Tai Tai was invited into Belinda Wong’s business services premises on the seventh floor of residential block 357, apartment six. It was a standard-issue Housing Development Corporation room but fitted out for business. It was not tidy. Tai Tai sat on a box. Belinda brought her a glass of water and sat opposite on the floor. She welcomed Tai Tai, by asking,
“How did you find us, plz, madam?”
Belinda was small, with very little nose, her hair was black and centre parted, matt not glossy. As with all Chinese women, through the European eye, she could have been any age between twenty and sixty. She wore a light coloured ‘about the house’ cotton dress. On the wall behind her, beside a calendar and amongst pinned up lists and reminders, was a framed picture of herself and her late husband. She wore a crucifix, small and silver, high on her neck, in a little gap between the bones which is called the first rib.
“Madam?” Belinda repeated.
“A personal recommendation,” Tai Tai fibbed, “and your brass plaque.”
“Ah,” Belinda exclaimed. As often in Singapore, there was, “A form to fill in.”
Belinda addressed a filing cabinet beneath another pinned up list. She found what she wanted, grabbed a clipboard and sat back down again on the floor.

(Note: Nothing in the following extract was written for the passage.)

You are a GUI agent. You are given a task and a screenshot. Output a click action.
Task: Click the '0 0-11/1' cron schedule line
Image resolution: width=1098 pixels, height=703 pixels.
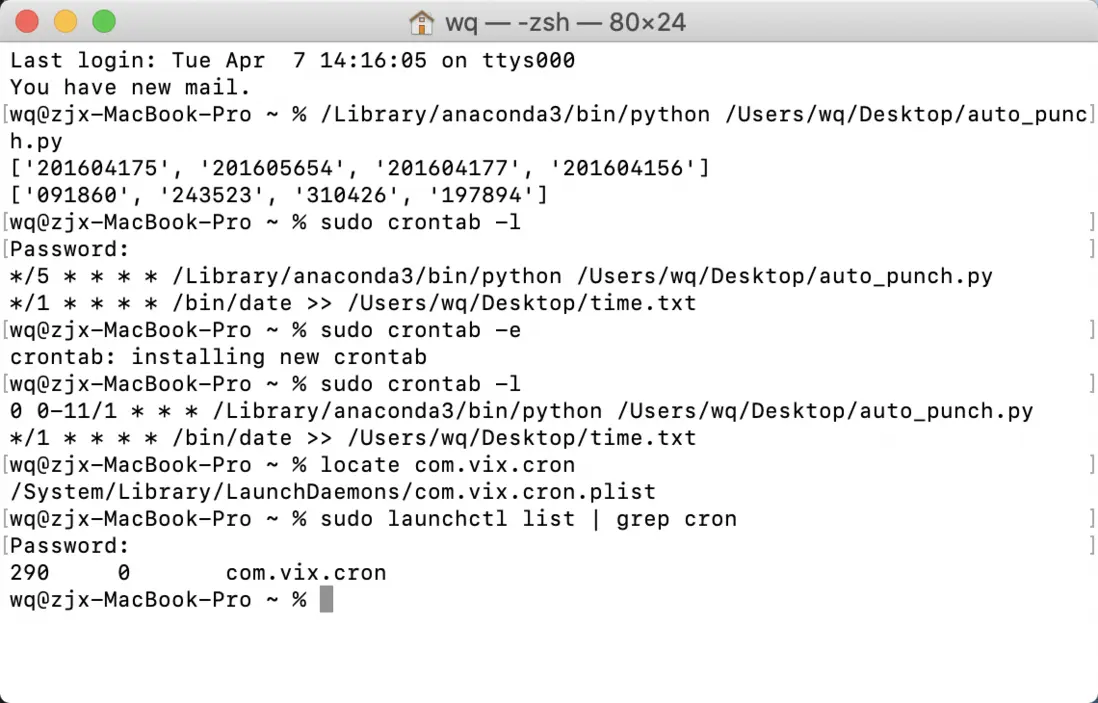522,411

She handed the form to Tai Tai.
“It’s in Chinese,” my wife observed.
“I will help,” Belinda had that ability to tuck both legs and feet under her bottom and to not only sit perfectly still but to even look comfortable.
“Your name and address, plz?”
Tai Tai was beginning to feel uncomfortable.
“I only wanted to make a quick enquiry, perhaps another time?”
“For the constant improvement of our service,” Belinda looked up, cow-eyed, “Mr Lee insists. Your name and address please?”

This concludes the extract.